Y entonces, con súbita y deliberada resolución, consideró a todos aquellos niños como algo muy próximo a él. Finalmente miró a Raquel, como si viera en ella un compendio de todo lo que valían. Los ojos de ella, que le devolvían la mirada, eran del color de la alegría.

El rostro de Larpskendya adquirió una expresión de esperanza exasperada y casi doliente.

—Quiero enseñaros una cosa —dijo—. Es preciso que comprendáis la magnitud de lo que nos espera.

—¿Enseñarnos qué? —preguntó el padre con recelo.

—Otro mundo. Un mundo precioso y adorable, cuya maravilla las brujas llevan muchas vidas tratando de destruir.

Eric parpadeó, dubitativo.

—¿Está lejos?

—Lejos y cerca. Para vosotros no hay ahora mismo nada más remoto. Pero podemos volar hasta allí.

—¿Cómo? ¿Esta noche?

Larpskendya sonrió.

—¿Por qué no?

—¿Y los prapsis? Yo no voy sin ellos…

Larpskendya abrió los brazos, abarcando toda la extensión del cielo.

—Nos los llevaremos a todos.

Los prapsis emitieron una risita nerviosa, sin saber muy bien a qué se refería.

—¿Qué quieres decir con «a todos»? —preguntó el padre—. ¿Te refieres a todos esos niños de ahí? —Señaló a los niños que estaban más cerca—. ¿A todos esos?

Los ojos de Larpskendya brillaban con intensidad.

—No, no lo habéis entendido. Me refiero a todo el mundo. A todos y cada uno de los niños y adultos de todo vuestro mundo. «A todos».

—¡Sí! —exclamó Raquel—. ¡Sí!

Larpskendya inspiró profundamente y Raquel sintió al instante algo que se tensaba en su interior, como si millones de mentes estuvieran congregándose. Al alzar la mirada vio niños por todas partes que levantaban sus barbillas hacia la misma constelación de estrellas, hacia occidente en el cielo.

Eric miró a sus padres, pensando que no les gustaría nada todo aquello.
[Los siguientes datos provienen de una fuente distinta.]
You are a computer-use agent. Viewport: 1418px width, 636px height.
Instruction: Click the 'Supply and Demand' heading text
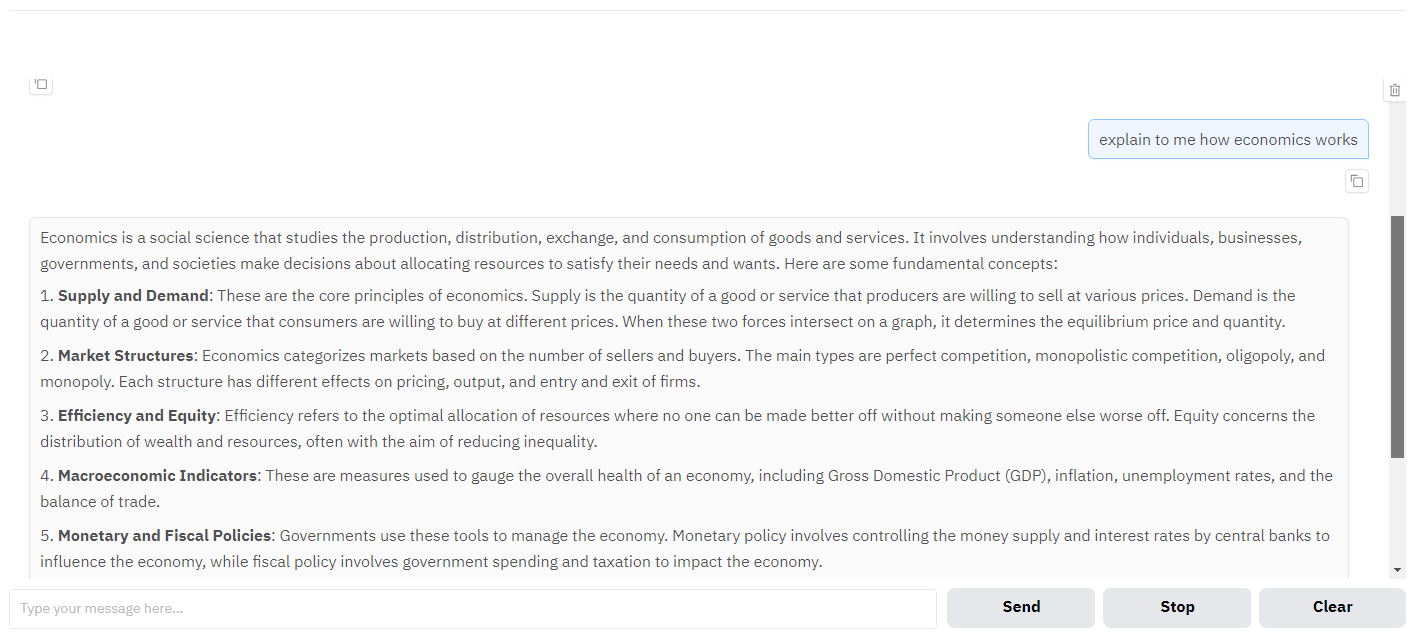coord(133,296)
Pero se equivocaba.

—¿Así? —La madre desplegó los brazos con timidez—. Bueno, ¿lo hago bien?

Larpskendya se rió, con una risa resonante y prolongada que alejó de sí cualquier reticencia que aún pudiera quedarle.

—Sí, así ya irá bien —dijo. Esperó unos segundos y miró a Raquel, Morpet y Eric—. ¿Estáis preparados?

Ellos asintieron con énfasis.

—¡Que me aspen, muchacho! —masculló uno de los prapsis—. ¿Adónde van ahora?

Pero su compañero no tuvo tiempo de responderle. Desde las casas, desde los barcos y desde los aviones que vuelan a nueve mil metros de altura y desde las más profundas galerías de las minas, así como desde los cielos atestados de niños, todos los habitantes del mundo levantaron sus ojos.

Y, al cabo de un momento, en la Tierra solo respiraban ya plantas y animales.